Theories purporting to hold information about the “Koreans, Japanese, or even American Indian tribes” have, of course, a purely exotic character. However, the spread of the Danites through northern Europe is a fact that is openly acknowledged by almost all European and American historiography. In addition, the Old Testament places the tribe of Dan in the north (Numbers 2:25) [9]. In places, the Bible ‘lets slip’ that the Danites possessed maritime lands (Judges 5:17) [10] and had no inheritance among the tribes of Israel (Judges 18:1) [11]. Researchers connect this ancient race to the Atlanteans that spread over the entire globe.


Translator’s notes:

[1]: The Russian term used here (месторазвитие) denotes a fundamental Eurasianist concept that encompasses the relation between a people and the space it inhabits and includes not only the physical characteristics of a space, but also its cultural and historic traits. The term is usually translated as “place-development” or “topogenesis.” 

[2]: John Foster Forbes (1889 – 1958) was a British historian and esotericist who wrote four books on the ancient and paranormal history of the British Isles. He was a member of the Order of the Cross, a mystical fellowship.
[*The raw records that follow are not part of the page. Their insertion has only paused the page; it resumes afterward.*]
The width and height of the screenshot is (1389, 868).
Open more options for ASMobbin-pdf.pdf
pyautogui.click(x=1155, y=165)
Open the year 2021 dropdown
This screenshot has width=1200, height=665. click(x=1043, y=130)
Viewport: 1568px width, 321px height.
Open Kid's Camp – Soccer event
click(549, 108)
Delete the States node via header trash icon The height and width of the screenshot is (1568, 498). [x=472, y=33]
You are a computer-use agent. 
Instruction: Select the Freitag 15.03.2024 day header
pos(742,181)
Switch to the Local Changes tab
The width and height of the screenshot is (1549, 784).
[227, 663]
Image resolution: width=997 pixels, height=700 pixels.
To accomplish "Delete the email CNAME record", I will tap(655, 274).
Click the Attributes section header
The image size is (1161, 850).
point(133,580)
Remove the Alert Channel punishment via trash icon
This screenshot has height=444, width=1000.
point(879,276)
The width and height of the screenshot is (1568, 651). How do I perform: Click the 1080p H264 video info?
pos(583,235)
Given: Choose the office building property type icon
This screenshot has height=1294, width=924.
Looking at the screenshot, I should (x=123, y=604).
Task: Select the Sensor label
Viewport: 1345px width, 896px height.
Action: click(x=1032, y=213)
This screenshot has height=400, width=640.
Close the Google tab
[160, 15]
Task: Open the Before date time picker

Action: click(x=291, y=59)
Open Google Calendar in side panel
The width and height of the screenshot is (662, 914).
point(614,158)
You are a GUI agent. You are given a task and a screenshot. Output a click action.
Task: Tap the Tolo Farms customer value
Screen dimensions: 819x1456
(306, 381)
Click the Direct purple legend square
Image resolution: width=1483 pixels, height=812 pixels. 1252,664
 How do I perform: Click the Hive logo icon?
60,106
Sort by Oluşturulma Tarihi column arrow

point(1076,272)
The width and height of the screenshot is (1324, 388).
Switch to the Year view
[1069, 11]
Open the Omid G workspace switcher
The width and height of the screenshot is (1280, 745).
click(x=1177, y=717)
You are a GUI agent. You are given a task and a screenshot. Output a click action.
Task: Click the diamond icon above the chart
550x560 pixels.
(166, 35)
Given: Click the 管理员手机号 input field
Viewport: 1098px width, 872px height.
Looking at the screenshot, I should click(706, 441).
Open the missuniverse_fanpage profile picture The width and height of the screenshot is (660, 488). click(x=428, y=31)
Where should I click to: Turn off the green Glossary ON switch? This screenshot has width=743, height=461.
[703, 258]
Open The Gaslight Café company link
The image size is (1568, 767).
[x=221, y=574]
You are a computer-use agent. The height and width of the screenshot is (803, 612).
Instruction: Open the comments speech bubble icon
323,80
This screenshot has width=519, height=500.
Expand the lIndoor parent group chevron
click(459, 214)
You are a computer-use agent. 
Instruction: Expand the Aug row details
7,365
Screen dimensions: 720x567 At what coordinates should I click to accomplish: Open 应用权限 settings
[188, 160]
The influence of several members of the order drove Forbes to reach his eclectic range of subject matter that combines research on psychic phenomena, Atlantis, and pre-Roman antiquities, with UFOs becoming an additional subject of his work in the 1950s.  

[3]: Karpets puns on the terms алиен (derived from the English ‘alien’ with the meaning of ‘extra-terrestrial visitor’) and пришелец (which means ‘alien’ in the broader sense of ‘person from a foreign land’, as well as carrying the meaning of ‘newcomer’). A case could be made for translating the sentence as ‘the construction works of the ‘aliens’ (aliens)’, but, as the pun does not carry over into English well, a choice has been made in favour of translating пришельцы as ‘newcomers’.  

[4]: Geoffrey of Monmouth (c. 1095 – c. 1155) was an English cleric and chronicler. His History of the Kings of Britain attempted to forge a connection between the legendary Trojan hero Aeneas, King Arthur, and the then ruling British monarchs. Although the book was extremely influential in the Middle Ages and early modern period, modern historians see Monmouth’s work as a folk history with no basis in historical fact.

[5]: The translation of these quotes by Guénon has been drawn from pp. 24 to 26 of Traditional Forms and Cosmic Cycles (Sophia Perennis: Hillsdale NY 2004).

[6]: All quotations from the bible are drawn from the King James Version.

[7]: A. G. Dugin. Filosofiia politiki (Arktogeya: Moscow 2004), p. 207.

[8]: John Wilson (1799 – 1870) was a historian and one of the founders of the theory of British Israelism. His main work, Our Israelitish Origin: Lectures on Ancient Israel, and the Israelitish Origin of the Modern Nations of Europe (1840) is available here.  

[9]: “The standard of the camp of Dan shall be on the north side by their armies: and the captain of the children of Dan shall be Ahiezer the son of Ammishaddai.”

[10]: “Gilead abode beyond Jordan: and why did Dan remain in ships? Asher continued on the sea shore, and abode in his breaches.”

[11]: “In those days there was no king in Israel: and in those days the tribe of the Danites sought them an inheritance to dwell in; for unto that day all their inheritance had not fallen unto them among the tribes of Israel.”